Schema coverage is 100%, so baseline is 3. The description adds value by explaining that all fields except id are optional and by decoding the status field (1=In Effect, 0=Inactive). This goes beyond the schema descriptions and enhances the agent's understanding.

Input schemas describe structure but not intent. Descriptions should explain non-obvious parameter relationships and valid value ranges.

Purpose5/5

Does the description clearly state what the tool does and how it differs from similar tools?

The description clearly states the action ('Update'), the resource ('Contract'), and the HTTP method ('PATCH'). It explicitly mentions that only fields to change need to be passed, differentiating from create operations and establishing the tool's specific use case.

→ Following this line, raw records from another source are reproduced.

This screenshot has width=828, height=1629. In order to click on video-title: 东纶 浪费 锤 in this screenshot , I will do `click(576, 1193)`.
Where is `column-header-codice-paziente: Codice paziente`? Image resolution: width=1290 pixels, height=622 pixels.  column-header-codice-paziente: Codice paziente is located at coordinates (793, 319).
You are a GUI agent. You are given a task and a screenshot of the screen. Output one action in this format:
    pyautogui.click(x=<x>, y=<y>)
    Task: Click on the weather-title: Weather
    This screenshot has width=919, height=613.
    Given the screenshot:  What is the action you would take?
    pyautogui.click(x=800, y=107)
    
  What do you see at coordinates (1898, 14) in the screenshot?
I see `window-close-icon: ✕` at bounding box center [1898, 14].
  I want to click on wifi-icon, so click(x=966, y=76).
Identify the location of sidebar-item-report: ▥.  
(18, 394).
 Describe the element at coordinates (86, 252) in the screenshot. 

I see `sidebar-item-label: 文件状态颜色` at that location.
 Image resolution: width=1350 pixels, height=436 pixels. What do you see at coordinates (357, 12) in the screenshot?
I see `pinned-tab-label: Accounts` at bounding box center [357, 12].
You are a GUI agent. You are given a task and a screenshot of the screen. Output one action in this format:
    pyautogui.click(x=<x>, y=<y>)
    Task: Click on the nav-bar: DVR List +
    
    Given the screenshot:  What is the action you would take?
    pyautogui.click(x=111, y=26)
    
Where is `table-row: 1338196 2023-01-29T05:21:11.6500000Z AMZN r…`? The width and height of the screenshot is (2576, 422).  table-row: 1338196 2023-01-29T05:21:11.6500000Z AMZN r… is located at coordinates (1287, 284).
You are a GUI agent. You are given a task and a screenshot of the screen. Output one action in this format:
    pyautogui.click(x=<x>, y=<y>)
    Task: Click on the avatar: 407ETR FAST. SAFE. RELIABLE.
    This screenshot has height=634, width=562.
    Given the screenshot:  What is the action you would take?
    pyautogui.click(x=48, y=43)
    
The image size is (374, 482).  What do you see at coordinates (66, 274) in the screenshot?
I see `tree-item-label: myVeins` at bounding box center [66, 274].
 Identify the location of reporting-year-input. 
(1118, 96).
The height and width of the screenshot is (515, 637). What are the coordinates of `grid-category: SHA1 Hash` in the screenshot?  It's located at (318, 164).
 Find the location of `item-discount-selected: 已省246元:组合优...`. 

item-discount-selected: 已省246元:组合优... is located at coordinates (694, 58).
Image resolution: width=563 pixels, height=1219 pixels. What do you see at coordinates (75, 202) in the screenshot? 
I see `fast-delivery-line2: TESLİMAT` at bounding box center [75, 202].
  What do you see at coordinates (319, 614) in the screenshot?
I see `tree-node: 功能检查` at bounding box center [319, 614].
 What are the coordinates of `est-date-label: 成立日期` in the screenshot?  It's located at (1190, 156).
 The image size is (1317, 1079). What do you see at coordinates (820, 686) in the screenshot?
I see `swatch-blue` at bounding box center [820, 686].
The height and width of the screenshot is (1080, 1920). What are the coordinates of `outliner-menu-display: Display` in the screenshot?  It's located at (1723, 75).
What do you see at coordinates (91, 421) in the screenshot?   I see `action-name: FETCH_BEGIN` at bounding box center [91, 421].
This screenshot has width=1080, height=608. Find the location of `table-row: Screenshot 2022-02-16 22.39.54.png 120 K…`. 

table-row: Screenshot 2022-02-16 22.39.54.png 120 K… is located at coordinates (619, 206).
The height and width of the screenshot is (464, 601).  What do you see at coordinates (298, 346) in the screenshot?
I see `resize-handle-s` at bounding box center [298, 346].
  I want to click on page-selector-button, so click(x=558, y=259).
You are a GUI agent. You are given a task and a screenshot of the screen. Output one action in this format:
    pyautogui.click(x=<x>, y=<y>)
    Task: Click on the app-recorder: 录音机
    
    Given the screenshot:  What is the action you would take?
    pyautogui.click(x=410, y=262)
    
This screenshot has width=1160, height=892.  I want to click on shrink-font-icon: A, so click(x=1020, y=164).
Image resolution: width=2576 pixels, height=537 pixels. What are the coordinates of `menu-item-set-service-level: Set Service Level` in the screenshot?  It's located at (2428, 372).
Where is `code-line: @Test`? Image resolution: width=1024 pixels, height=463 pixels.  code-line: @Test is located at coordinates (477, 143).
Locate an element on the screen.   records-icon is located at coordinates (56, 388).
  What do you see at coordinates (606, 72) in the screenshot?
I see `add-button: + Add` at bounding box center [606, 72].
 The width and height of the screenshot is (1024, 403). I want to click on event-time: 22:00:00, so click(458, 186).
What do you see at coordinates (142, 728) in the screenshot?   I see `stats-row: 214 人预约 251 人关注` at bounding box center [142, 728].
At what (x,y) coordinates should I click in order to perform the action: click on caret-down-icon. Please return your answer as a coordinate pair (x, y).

Agents choose between tools based on descriptions. A clear purpose with a specific verb and resource helps agents select the right tool.

Usage Guidelines3/5

Does the description explain when to use this tool, when not to, or what alternatives exist?

The description provides a usage tip ('Pass only fields you want to change') and a key rule ('everything except id is optional'), but it does not compare this tool to sibling tools like autotask_create_contract or autotask_search_contracts. There is no explicit guidance on when not to use it or when to prefer alternatives.

Agents often have multiple tools that could apply. Explicit usage guidance like "use X instead of Y when Z" prevents misuse.